### DATA EXCERPTS
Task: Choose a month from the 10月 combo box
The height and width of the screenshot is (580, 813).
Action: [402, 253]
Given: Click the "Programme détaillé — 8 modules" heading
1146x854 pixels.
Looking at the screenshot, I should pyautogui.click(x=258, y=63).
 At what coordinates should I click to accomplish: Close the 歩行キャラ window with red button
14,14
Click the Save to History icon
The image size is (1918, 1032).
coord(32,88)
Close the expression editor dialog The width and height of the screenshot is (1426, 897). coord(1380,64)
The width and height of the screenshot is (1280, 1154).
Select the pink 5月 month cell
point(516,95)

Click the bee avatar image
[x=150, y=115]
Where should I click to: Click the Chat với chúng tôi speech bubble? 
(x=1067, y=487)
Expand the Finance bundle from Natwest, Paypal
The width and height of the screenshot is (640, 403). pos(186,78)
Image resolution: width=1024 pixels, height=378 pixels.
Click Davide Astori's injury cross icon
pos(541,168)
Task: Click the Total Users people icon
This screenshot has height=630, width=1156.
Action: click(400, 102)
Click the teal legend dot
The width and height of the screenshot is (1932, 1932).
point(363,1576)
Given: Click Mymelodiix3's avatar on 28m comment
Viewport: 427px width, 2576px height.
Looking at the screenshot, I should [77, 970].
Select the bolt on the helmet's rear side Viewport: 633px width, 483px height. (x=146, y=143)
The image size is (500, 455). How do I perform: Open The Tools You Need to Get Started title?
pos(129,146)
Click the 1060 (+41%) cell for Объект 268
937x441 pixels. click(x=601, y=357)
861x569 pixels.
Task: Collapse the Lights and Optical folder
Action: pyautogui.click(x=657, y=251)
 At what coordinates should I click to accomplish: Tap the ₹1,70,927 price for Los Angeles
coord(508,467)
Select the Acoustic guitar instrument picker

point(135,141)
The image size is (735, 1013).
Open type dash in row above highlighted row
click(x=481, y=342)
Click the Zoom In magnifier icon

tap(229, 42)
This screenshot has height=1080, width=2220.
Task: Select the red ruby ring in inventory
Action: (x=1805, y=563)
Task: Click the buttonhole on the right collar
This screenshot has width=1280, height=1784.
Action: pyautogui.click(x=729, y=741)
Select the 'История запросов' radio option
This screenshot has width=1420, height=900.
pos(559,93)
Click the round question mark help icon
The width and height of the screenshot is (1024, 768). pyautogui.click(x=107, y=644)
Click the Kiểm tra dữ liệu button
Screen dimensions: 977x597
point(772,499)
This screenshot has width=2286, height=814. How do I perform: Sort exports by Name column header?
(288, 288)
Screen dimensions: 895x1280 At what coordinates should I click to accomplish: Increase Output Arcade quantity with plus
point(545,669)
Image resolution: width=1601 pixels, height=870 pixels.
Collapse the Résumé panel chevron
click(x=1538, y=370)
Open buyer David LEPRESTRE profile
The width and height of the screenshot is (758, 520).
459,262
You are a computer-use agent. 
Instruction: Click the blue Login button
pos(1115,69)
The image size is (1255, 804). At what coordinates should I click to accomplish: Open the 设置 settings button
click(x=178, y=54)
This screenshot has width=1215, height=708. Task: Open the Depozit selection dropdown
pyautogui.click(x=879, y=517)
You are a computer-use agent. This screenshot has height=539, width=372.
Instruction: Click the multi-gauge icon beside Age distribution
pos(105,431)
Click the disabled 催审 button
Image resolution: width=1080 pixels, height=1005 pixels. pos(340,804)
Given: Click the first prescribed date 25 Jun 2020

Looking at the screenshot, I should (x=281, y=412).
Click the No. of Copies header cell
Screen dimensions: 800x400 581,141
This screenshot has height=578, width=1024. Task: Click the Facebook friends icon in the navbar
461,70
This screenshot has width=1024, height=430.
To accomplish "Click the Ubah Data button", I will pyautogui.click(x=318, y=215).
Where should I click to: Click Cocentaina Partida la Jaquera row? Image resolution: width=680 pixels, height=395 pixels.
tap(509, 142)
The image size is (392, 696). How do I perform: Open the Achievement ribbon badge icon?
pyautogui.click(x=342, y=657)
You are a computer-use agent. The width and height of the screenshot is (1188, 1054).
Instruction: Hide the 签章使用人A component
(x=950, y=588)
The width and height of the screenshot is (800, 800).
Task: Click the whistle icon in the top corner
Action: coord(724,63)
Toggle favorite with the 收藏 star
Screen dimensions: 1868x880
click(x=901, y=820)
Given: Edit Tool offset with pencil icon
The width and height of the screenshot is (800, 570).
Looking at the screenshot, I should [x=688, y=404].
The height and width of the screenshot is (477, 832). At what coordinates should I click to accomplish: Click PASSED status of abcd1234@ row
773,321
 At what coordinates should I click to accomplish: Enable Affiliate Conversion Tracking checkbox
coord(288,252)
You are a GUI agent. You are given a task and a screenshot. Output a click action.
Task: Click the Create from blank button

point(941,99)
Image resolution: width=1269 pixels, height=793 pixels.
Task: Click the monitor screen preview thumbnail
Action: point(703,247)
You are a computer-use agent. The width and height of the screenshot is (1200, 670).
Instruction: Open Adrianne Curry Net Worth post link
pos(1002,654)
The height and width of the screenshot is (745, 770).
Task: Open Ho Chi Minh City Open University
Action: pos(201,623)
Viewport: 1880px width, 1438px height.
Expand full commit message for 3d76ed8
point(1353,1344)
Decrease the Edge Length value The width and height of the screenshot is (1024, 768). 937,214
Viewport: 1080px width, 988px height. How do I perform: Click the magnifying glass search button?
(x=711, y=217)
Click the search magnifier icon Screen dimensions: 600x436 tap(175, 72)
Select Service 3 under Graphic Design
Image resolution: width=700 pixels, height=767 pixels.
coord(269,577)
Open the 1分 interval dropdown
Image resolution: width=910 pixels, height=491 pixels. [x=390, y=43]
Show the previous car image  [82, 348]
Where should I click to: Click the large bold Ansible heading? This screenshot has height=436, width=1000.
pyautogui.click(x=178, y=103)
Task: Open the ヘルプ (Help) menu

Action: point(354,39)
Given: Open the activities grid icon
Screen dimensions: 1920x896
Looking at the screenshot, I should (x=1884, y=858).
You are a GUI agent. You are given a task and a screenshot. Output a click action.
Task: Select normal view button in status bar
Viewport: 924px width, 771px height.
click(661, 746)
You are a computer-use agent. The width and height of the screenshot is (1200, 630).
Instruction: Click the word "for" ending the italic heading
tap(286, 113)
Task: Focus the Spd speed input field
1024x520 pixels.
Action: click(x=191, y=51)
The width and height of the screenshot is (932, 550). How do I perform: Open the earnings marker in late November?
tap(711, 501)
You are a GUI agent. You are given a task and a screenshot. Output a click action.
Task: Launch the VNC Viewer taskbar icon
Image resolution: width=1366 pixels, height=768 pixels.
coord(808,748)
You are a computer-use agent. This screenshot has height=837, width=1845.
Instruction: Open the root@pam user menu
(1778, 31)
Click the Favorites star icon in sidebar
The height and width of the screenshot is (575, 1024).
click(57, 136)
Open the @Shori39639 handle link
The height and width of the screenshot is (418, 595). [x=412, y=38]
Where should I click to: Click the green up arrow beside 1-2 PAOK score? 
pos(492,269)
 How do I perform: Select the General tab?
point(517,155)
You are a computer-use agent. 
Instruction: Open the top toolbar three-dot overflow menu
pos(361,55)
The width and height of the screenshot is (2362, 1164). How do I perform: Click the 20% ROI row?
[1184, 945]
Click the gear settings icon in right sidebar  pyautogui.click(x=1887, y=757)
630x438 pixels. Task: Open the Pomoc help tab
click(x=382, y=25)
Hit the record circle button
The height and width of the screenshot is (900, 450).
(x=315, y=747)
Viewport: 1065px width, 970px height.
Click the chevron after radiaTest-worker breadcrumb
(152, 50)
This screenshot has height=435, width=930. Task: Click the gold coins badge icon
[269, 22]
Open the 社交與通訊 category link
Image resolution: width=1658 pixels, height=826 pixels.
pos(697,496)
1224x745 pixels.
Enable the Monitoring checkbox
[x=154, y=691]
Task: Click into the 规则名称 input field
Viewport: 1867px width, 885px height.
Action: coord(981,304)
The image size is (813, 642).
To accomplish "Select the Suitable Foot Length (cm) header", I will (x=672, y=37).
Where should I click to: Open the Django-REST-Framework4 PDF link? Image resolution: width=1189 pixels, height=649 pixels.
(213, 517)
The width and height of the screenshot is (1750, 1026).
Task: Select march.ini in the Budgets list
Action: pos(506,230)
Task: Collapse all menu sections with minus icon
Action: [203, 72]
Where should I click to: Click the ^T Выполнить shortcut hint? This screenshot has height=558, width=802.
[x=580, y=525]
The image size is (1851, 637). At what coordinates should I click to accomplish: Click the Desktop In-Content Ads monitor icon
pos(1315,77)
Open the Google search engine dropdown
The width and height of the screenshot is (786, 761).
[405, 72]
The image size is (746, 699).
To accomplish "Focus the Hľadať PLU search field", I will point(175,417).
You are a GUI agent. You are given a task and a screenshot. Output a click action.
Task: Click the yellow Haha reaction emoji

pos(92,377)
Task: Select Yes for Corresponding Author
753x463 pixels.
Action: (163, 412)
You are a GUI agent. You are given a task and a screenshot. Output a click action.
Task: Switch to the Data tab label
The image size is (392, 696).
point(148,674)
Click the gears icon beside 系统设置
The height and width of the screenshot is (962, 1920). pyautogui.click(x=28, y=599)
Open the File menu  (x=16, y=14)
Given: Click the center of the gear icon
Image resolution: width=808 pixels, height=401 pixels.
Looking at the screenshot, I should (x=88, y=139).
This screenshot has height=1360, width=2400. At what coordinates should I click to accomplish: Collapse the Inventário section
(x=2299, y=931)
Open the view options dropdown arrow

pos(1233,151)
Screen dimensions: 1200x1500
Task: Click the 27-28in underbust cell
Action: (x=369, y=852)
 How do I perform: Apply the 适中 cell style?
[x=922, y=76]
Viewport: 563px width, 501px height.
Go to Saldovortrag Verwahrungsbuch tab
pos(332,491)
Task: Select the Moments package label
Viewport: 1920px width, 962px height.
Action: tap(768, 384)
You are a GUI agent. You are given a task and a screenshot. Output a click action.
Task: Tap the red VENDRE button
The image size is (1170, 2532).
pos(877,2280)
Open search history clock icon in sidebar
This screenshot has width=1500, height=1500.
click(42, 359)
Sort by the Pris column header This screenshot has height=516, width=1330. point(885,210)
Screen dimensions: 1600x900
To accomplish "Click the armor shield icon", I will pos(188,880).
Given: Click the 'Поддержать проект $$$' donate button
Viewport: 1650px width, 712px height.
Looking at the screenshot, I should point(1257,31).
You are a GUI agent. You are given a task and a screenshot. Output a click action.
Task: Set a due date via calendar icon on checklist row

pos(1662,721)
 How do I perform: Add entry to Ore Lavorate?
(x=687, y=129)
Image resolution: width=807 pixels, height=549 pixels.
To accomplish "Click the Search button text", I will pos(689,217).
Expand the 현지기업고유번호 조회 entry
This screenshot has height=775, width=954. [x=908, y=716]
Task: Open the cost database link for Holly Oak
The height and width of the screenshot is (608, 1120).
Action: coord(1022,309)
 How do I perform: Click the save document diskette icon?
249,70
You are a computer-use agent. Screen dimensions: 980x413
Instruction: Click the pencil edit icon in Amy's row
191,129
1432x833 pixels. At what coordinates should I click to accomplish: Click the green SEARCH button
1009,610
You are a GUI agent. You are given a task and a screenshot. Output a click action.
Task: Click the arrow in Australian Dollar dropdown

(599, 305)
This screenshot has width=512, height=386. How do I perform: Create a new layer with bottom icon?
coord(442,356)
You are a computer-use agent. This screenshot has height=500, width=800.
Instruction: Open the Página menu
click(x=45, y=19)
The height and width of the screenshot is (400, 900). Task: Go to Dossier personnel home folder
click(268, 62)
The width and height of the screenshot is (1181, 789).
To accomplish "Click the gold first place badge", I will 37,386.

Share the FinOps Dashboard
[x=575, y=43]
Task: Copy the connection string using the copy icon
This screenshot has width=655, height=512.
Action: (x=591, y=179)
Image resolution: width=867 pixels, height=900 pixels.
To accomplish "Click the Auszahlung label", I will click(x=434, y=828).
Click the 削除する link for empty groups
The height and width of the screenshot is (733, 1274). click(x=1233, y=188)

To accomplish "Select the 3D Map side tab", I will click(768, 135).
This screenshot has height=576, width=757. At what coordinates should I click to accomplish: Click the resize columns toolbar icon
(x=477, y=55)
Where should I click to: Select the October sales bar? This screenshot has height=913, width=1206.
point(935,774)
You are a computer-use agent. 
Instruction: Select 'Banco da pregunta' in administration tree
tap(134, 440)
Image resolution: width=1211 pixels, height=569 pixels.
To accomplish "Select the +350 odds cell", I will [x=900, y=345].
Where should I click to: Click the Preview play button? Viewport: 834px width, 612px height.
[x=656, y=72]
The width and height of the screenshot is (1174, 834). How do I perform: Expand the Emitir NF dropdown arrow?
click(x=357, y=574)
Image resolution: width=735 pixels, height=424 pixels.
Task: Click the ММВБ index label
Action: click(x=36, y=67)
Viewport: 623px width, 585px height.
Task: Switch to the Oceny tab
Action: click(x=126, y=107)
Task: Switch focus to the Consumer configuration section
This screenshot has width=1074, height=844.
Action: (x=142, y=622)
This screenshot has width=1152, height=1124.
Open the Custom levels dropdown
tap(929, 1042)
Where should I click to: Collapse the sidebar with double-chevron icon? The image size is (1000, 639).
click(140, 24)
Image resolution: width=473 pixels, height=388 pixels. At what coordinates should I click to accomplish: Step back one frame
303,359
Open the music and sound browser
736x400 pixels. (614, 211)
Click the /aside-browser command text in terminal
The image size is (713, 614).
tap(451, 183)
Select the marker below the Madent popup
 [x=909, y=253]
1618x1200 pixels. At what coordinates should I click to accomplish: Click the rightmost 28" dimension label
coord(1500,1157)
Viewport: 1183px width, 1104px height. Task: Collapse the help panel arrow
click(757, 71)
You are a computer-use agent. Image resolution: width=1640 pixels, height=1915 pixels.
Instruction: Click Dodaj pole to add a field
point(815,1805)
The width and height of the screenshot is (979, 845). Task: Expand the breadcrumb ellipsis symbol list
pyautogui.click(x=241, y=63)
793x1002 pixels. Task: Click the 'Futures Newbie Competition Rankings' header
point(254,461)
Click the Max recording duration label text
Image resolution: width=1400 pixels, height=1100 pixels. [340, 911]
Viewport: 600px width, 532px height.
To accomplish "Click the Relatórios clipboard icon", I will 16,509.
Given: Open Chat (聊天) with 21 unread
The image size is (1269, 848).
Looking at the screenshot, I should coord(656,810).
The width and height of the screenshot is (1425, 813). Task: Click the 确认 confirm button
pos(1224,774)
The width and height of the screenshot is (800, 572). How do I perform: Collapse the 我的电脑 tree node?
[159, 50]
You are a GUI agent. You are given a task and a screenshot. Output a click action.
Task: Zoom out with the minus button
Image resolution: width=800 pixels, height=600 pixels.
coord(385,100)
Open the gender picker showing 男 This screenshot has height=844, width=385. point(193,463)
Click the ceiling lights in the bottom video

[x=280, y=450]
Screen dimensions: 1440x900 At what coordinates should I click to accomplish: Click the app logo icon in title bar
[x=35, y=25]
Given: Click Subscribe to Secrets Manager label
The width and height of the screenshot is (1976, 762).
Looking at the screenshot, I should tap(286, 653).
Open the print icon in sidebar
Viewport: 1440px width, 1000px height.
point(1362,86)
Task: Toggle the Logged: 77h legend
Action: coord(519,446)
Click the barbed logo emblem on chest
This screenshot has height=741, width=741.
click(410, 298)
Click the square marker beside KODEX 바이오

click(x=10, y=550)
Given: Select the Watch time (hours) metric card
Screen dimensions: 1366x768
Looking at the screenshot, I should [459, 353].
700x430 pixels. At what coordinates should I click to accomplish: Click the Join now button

### WHAT TO PRODUCE
The word "input" appears in some lines above. Return every one of those lines.

### SOLUTION TO THE PROBLEM
Task: Focus the Spd speed input field
Task: Click into the 规则名称 input field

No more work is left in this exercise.